Mr. R. Barton, in a letter published in the “N.Z. Journal,” 14th October, 1843, mentions the residences of Colonel Wakefield, Messrs. St. Hill, A. Hort, Guyton, Evans, Fox and Hunter as being amongst the best buildings during that period.

Brees' Pictorial New Zealand (1847), contains views of residences and public buildings erected between the years 1840 to 1847, viz.:—Plate 8 (No. 24), the Church of England Parsonage, occupied by the Rev. Robt. Cole. Plate 9 (No. 28), Mr. Brees' Cottage. Karori Road (Hawkestone Street). Mr.

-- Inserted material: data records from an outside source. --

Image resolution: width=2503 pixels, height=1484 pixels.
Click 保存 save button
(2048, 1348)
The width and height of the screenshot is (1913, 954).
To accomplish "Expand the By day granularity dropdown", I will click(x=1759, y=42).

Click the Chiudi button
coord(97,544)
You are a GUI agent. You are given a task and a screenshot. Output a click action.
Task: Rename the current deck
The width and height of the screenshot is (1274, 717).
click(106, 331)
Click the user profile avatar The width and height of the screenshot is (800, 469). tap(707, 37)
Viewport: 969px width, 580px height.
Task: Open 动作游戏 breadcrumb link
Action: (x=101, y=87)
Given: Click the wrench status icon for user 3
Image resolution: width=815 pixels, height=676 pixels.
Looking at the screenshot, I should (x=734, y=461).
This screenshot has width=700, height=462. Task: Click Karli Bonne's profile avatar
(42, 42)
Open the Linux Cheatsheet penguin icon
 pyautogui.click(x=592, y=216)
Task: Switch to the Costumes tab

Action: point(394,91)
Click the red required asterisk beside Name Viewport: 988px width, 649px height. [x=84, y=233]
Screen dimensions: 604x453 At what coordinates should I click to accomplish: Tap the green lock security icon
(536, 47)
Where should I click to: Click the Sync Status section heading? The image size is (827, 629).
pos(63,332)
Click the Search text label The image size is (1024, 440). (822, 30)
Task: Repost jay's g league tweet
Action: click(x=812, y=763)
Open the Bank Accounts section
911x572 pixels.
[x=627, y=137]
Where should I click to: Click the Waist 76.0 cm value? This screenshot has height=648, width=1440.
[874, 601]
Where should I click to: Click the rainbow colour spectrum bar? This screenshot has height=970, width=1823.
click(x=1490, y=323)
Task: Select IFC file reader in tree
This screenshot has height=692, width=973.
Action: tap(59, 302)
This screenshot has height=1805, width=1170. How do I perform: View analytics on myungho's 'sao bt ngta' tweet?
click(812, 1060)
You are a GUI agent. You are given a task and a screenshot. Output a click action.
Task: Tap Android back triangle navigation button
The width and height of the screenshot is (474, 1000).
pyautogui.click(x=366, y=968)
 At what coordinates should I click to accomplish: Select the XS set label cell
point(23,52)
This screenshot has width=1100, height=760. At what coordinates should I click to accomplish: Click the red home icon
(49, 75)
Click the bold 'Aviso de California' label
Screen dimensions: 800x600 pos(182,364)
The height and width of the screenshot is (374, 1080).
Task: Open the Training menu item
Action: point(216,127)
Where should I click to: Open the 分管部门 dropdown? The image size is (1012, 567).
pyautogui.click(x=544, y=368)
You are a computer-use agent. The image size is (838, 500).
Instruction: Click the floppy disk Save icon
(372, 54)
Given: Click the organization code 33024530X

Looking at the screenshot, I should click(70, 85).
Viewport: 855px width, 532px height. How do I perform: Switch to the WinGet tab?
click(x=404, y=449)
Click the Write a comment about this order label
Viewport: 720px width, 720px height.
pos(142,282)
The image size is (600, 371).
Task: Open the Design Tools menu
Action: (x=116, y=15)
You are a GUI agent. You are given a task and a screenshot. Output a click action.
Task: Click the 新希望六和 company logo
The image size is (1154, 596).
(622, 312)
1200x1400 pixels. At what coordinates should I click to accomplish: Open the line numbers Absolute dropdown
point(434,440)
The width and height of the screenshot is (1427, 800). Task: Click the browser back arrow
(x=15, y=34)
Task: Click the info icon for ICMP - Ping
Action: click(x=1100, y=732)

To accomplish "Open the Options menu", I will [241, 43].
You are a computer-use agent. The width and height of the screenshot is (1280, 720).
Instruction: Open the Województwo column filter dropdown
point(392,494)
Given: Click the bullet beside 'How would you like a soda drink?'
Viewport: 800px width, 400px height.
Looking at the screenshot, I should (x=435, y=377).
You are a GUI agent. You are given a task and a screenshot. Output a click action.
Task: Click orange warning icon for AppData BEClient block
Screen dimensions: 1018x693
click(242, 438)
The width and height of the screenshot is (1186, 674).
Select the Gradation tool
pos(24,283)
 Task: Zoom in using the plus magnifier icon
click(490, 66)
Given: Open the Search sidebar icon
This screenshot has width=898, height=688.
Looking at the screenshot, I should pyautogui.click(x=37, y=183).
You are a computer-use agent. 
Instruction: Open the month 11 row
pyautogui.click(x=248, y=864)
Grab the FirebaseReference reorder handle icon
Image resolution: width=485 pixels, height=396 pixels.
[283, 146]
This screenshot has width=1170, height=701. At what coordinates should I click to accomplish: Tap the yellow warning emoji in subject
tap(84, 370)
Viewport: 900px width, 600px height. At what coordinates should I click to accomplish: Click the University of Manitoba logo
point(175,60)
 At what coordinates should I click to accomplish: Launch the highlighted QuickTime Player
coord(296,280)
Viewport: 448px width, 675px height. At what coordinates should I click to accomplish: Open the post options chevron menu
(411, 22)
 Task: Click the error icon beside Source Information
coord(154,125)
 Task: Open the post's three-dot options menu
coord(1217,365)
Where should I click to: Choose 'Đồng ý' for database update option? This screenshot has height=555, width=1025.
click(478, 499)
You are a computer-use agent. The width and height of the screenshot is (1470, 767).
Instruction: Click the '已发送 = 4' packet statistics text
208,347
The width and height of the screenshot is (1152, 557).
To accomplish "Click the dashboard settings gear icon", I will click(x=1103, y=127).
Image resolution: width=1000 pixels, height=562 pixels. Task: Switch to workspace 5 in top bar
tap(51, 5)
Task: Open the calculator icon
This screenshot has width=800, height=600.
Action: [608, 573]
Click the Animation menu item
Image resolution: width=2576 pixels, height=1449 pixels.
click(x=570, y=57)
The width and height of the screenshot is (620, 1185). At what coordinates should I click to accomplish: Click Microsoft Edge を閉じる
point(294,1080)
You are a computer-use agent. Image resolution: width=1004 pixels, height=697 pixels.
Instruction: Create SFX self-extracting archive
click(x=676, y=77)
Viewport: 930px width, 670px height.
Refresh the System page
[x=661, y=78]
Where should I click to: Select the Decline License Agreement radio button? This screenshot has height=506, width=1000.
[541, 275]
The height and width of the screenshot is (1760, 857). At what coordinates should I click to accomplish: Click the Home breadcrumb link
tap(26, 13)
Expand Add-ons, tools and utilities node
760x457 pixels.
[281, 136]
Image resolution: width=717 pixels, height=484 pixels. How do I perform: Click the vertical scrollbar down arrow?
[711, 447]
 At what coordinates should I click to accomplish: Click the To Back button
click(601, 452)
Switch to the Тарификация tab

J. Wake-field's and Mr. de Bathe Brandon's.

Plate 10 (No. 30). Mr. Suisted's hotel (Barrett's). the Freemasons Hall above built by him, and the Medical Hall (Messrs. Dorset and Sutton's). Plate 11 (No. 34), Mr. Wicksteed's, Karori Road, Cadet's College for survey cadets of the New Zealand Company, and Mr. Hill's. Plate 13 (No. 40), Wesleyan Chapel, Te Aro, and Mr. Brewer's house, Manners Street. Plate 14 (No. 43), The Exchange (Town Hall). Plate 16 (No. 47), Colonel Wakefield's residence, No. 49 Bank, Manners Street. Plate 17 (No. 50), Messrs. Simmons and Hoggard's windmill, Mount Victoria, and Mr. Fitzherbert's farm residence, called Victoria Cottage. Plate 18 (No. 53), Major Baker's, and the Red House or Barracks above it, built by Mr. Cooper, of the Thistle Inn. Plate 19 (No. 56), The Catholic Chapel, Boulcott Street. (No. 57), Court House and temporary church (previous to the erection of the church behind Colonel Wakefield's), Mulgrave Street, and Thistle Inn, kept by Mr. Cooper. Plate 20 (No. 60), Mr. N. Levin's and Mr. Holroyd's houses, Tinakori Road. Mr. Dorset's higher up the Tinakori range of hills. (No. 61), Judge Halswell's house, Ohiro (sec. 28). Plate 21 (No. 63), the beach at Te Aro, showing Sutton's, Lyon's, Boulcott's, Wallace's and others. Views of Molesworth's, Riddiford's, Hon. Petre's, Swainson's, Aglionby Arms, Porirua Whaling station, Fort Richmond, Hutt, and Pitoone and Paremata Pas are amongst the very fine collection of engravings.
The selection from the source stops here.